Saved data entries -

-------

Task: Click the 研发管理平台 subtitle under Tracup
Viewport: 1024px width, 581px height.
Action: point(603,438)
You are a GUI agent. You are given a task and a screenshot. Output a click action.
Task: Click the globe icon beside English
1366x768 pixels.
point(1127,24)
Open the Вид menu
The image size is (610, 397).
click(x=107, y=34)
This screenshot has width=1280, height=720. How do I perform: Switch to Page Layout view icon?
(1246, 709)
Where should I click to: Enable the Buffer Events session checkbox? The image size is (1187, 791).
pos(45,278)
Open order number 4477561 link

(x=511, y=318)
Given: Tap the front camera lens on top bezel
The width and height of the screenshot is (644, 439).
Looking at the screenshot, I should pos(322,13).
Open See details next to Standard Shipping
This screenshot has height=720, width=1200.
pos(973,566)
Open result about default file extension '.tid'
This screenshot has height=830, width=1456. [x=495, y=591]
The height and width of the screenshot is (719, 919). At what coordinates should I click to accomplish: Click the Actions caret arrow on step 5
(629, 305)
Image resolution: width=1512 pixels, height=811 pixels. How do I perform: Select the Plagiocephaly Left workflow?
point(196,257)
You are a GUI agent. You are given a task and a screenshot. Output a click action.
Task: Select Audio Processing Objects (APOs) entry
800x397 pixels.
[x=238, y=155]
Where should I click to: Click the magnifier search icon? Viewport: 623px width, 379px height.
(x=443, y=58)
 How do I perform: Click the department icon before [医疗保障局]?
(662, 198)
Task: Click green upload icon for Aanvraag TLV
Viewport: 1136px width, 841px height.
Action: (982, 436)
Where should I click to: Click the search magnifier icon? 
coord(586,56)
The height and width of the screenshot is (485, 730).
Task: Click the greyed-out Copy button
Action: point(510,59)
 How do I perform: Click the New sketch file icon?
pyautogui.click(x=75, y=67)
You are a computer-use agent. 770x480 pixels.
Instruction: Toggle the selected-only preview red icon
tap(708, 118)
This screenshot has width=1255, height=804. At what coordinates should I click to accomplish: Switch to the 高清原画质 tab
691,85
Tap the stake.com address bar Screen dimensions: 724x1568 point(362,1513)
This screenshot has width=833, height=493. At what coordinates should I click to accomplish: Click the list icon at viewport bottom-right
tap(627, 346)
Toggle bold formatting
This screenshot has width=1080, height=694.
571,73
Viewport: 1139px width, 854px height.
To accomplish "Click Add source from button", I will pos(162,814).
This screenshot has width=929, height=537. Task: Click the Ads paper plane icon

-------

Work instruction -
Repeat every record above precisely.

Task answer -
Task: Click the 研发管理平台 subtitle under Tracup
Viewport: 1024px width, 581px height.
Action: point(603,438)
You are a GUI agent. You are given a task and a screenshot. Output a click action.
Task: Click the globe icon beside English
1366x768 pixels.
point(1127,24)
Open the Вид menu
The image size is (610, 397).
click(x=107, y=34)
This screenshot has width=1280, height=720. How do I perform: Switch to Page Layout view icon?
(1246, 709)
Where should I click to: Enable the Buffer Events session checkbox? The image size is (1187, 791).
pos(45,278)
Open order number 4477561 link

(x=511, y=318)
Given: Tap the front camera lens on top bezel
The width and height of the screenshot is (644, 439).
Looking at the screenshot, I should pos(322,13).
Open See details next to Standard Shipping
This screenshot has height=720, width=1200.
pos(973,566)
Open result about default file extension '.tid'
This screenshot has height=830, width=1456. [x=495, y=591]
The height and width of the screenshot is (719, 919). At what coordinates should I click to accomplish: Click the Actions caret arrow on step 5
(629, 305)
Image resolution: width=1512 pixels, height=811 pixels. How do I perform: Select the Plagiocephaly Left workflow?
point(196,257)
You are a GUI agent. You are given a task and a screenshot. Output a click action.
Task: Select Audio Processing Objects (APOs) entry
800x397 pixels.
[x=238, y=155]
Where should I click to: Click the magnifier search icon? Viewport: 623px width, 379px height.
(x=443, y=58)
 How do I perform: Click the department icon before [医疗保障局]?
(662, 198)
Task: Click green upload icon for Aanvraag TLV
Viewport: 1136px width, 841px height.
Action: (982, 436)
Where should I click to: Click the search magnifier icon? 
coord(586,56)
The height and width of the screenshot is (485, 730).
Task: Click the greyed-out Copy button
Action: point(510,59)
 How do I perform: Click the New sketch file icon?
pyautogui.click(x=75, y=67)
You are a computer-use agent. 770x480 pixels.
Instruction: Toggle the selected-only preview red icon
tap(708, 118)
This screenshot has width=1255, height=804. At what coordinates should I click to accomplish: Switch to the 高清原画质 tab
691,85
Tap the stake.com address bar Screen dimensions: 724x1568 point(362,1513)
This screenshot has width=833, height=493. At what coordinates should I click to accomplish: Click the list icon at viewport bottom-right
tap(627, 346)
Toggle bold formatting
This screenshot has width=1080, height=694.
571,73
Viewport: 1139px width, 854px height.
To accomplish "Click Add source from button", I will pos(162,814).
This screenshot has width=929, height=537. Task: Click the Ads paper plane icon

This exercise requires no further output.